#### [Instructions to follow]
Copy all of the entries that follow, exactly.

Exercise material Start Marker

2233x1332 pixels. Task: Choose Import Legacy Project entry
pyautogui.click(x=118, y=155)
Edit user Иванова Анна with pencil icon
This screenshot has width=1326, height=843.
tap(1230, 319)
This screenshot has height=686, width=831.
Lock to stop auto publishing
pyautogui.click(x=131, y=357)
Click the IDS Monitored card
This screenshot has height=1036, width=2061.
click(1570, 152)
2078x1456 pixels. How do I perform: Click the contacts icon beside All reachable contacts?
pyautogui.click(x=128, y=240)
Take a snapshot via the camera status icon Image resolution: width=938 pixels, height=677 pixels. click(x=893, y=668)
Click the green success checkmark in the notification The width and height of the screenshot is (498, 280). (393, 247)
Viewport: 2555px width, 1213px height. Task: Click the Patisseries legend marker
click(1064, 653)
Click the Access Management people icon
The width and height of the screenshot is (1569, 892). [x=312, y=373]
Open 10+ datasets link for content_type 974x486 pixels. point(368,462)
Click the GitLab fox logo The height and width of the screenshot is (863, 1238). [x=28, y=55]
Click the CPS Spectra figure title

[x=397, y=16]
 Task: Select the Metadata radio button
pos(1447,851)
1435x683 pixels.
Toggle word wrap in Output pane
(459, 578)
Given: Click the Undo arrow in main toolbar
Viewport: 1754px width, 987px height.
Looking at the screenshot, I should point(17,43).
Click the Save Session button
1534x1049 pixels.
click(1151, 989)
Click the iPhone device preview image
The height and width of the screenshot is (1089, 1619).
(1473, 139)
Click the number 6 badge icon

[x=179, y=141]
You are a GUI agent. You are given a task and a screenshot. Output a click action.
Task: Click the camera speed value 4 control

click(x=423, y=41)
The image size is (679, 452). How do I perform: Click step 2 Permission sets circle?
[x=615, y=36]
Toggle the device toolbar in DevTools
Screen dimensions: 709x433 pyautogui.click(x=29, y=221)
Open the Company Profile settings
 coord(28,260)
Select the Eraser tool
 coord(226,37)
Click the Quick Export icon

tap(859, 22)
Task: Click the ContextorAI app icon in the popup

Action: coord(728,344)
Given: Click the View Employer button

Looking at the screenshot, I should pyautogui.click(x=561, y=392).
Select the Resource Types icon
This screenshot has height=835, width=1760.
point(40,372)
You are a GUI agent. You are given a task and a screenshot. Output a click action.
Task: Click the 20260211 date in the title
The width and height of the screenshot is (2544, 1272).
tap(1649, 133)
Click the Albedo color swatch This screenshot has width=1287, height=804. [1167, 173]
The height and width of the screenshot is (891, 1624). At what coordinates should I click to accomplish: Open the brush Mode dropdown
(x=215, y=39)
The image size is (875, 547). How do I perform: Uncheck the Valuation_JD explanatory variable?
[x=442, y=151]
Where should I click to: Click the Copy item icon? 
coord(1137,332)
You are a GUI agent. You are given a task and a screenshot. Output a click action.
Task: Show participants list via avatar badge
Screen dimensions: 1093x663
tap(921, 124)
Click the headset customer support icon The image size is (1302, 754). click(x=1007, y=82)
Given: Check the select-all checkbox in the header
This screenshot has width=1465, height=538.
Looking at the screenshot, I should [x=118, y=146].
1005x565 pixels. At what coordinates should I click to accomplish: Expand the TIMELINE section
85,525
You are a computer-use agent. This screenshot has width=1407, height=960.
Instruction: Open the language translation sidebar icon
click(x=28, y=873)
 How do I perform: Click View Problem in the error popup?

Exercise material End Marker

#### [Answer box]
2233x1332 pixels. Task: Choose Import Legacy Project entry
pyautogui.click(x=118, y=155)
Edit user Иванова Анна with pencil icon
This screenshot has width=1326, height=843.
tap(1230, 319)
This screenshot has height=686, width=831.
Lock to stop auto publishing
pyautogui.click(x=131, y=357)
Click the IDS Monitored card
This screenshot has height=1036, width=2061.
click(1570, 152)
2078x1456 pixels. How do I perform: Click the contacts icon beside All reachable contacts?
pyautogui.click(x=128, y=240)
Take a snapshot via the camera status icon Image resolution: width=938 pixels, height=677 pixels. click(x=893, y=668)
Click the green success checkmark in the notification The width and height of the screenshot is (498, 280). (393, 247)
Viewport: 2555px width, 1213px height. Task: Click the Patisseries legend marker
click(1064, 653)
Click the Access Management people icon
The width and height of the screenshot is (1569, 892). [x=312, y=373]
Open 10+ datasets link for content_type 974x486 pixels. point(368,462)
Click the GitLab fox logo The height and width of the screenshot is (863, 1238). [x=28, y=55]
Click the CPS Spectra figure title

[x=397, y=16]
 Task: Select the Metadata radio button
pos(1447,851)
1435x683 pixels.
Toggle word wrap in Output pane
(459, 578)
Given: Click the Undo arrow in main toolbar
Viewport: 1754px width, 987px height.
Looking at the screenshot, I should point(17,43).
Click the Save Session button
1534x1049 pixels.
click(1151, 989)
Click the iPhone device preview image
The height and width of the screenshot is (1089, 1619).
(1473, 139)
Click the number 6 badge icon

[x=179, y=141]
You are a GUI agent. You are given a task and a screenshot. Output a click action.
Task: Click the camera speed value 4 control

click(x=423, y=41)
The image size is (679, 452). How do I perform: Click step 2 Permission sets circle?
[x=615, y=36]
Toggle the device toolbar in DevTools
Screen dimensions: 709x433 pyautogui.click(x=29, y=221)
Open the Company Profile settings
 coord(28,260)
Select the Eraser tool
 coord(226,37)
Click the Quick Export icon

tap(859, 22)
Task: Click the ContextorAI app icon in the popup

Action: coord(728,344)
Given: Click the View Employer button

Looking at the screenshot, I should pyautogui.click(x=561, y=392).
Select the Resource Types icon
This screenshot has height=835, width=1760.
point(40,372)
You are a GUI agent. You are given a task and a screenshot. Output a click action.
Task: Click the 20260211 date in the title
The width and height of the screenshot is (2544, 1272).
tap(1649, 133)
Click the Albedo color swatch This screenshot has width=1287, height=804. [1167, 173]
The height and width of the screenshot is (891, 1624). At what coordinates should I click to accomplish: Open the brush Mode dropdown
(x=215, y=39)
The image size is (875, 547). How do I perform: Uncheck the Valuation_JD explanatory variable?
[x=442, y=151]
Where should I click to: Click the Copy item icon? 
coord(1137,332)
You are a GUI agent. You are given a task and a screenshot. Output a click action.
Task: Show participants list via avatar badge
Screen dimensions: 1093x663
tap(921, 124)
Click the headset customer support icon The image size is (1302, 754). click(x=1007, y=82)
Given: Check the select-all checkbox in the header
This screenshot has width=1465, height=538.
Looking at the screenshot, I should [x=118, y=146].
1005x565 pixels. At what coordinates should I click to accomplish: Expand the TIMELINE section
85,525
You are a computer-use agent. This screenshot has width=1407, height=960.
Instruction: Open the language translation sidebar icon
click(x=28, y=873)
 How do I perform: Click View Problem in the error popup?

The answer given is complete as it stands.